Columbia officials have even admitted to the scheme. The school’s vice provost for academic programs says that master’s degrees “can and should be a revenue source,” according to the Wall Street Journal report. The cost of that business model falls on students, who are responsible for paying off the debt, and taxpayers, who inevitably will be stuck with part of the bill when the government forgives the loans that students can’t pay.

 

There’s only one way to solve this problem: Defund Columbia and other elite institutions guilty of this practice. End the federal loans for graduate schools that have enabled the Ivy League master’s-degree racket to go on for so long.

 

Congress originally created the federal student-loan program to help low-income students afford college. But student loans have transformed into a welfare program for rich universities.
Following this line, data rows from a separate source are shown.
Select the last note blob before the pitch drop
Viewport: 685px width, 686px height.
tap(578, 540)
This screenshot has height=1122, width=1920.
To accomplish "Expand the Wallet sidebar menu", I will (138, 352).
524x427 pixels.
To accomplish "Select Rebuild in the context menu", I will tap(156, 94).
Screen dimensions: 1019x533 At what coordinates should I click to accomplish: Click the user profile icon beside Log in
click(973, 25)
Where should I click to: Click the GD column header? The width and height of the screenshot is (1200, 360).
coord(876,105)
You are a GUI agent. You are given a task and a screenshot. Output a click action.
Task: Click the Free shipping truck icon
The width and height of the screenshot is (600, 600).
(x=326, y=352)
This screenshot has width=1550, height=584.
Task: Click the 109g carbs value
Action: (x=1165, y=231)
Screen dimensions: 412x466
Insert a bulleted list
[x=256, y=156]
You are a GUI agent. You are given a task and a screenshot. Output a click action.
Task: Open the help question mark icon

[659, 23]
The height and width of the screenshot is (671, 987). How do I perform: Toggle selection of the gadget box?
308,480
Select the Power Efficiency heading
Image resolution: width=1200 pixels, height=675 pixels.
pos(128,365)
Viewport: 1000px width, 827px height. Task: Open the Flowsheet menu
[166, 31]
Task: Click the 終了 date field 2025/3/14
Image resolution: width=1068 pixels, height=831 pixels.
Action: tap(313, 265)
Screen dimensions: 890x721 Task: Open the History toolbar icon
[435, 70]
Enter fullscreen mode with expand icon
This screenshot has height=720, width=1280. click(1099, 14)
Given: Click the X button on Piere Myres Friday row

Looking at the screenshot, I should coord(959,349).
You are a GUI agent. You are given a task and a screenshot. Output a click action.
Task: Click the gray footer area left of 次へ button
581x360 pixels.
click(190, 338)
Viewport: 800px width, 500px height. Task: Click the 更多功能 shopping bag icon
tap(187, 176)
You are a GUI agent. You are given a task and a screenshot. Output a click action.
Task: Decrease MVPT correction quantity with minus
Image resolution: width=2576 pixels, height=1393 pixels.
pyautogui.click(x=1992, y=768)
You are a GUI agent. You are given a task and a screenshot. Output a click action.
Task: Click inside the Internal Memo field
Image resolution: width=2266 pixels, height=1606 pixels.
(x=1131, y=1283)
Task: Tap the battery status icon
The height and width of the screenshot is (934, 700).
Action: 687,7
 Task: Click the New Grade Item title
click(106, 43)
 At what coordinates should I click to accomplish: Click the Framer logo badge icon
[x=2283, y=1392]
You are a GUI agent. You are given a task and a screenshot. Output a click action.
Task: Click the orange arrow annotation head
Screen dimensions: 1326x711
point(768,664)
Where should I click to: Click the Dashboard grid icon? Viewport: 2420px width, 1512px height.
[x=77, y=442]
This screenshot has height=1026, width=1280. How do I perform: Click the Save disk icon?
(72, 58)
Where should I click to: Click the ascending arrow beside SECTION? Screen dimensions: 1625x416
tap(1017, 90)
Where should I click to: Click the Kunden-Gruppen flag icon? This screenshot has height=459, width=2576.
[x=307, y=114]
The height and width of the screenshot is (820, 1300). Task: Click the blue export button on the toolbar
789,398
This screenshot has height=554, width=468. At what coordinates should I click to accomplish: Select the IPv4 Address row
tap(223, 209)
Graduate loans now account for two in five loan dollars issued by the federal government. That has not happened by chance; it is the result of deliberate policy changes.

 

Created in 2006, the federal Grad PLUS program allows graduate students to borrow an effectively unlimited amount from the federal government, provided they attend an accredited college or university. After taking on the debt, students are allowed to pay it back through income-based plans, where payments average just $154 per month. Ten or 20 years after a borrower starts payments, any remaining debt is canceled.

 

The Congressional Budget Office estimates that 60 percent of the loans issued in 2021 and repaid in this manner will eventually be forgiven. Internal Education Department documents suggest that over $400 billion of the federal government’s loan portfolio will not be repaid. To be sure, students themselves will be responsible for paying a lot as well. But colleges and universities are running away with the profits.

 

Congress could put an end to this with one simple policy change: Stop supporting graduate programs with federal loan dollars.

 

There’s a reasonable economic justification for federal lending to undergraduate students, since most have no credit history to speak of and might need government help to get a loan. But that argument generally does not apply to graduate students, who are in their 20s and 30s. The economic rationale for a federal graduate-loan program is nonexistent.

 

Indeed, there was a thriving private market for graduate loans — one that could be engaged once more — before Grad PLUS arrived on the scene. Students who needed to borrow large amounts for a high-value degree, such as medical students, could almost always secure private funding, and usually at a lower interest rate than the federal government offered.

 

But programs with outrageous tuition costs and meager earnings payoffs would have a hard time pocketing funding from a private lender that cannot simply pass losses on to taxpayers, as the federal government can. Only the presence of federal graduate loans, with their heavy implicit subsidies, makes high-cost, low-value programs possible on a large scale.

 

Problems are best solved by removing their root causes. Defunding Columbia and other graduate schools is the most effective way to rescue graduate students from unaffordable debt and taxpayers from the burden of cleaning up the mess.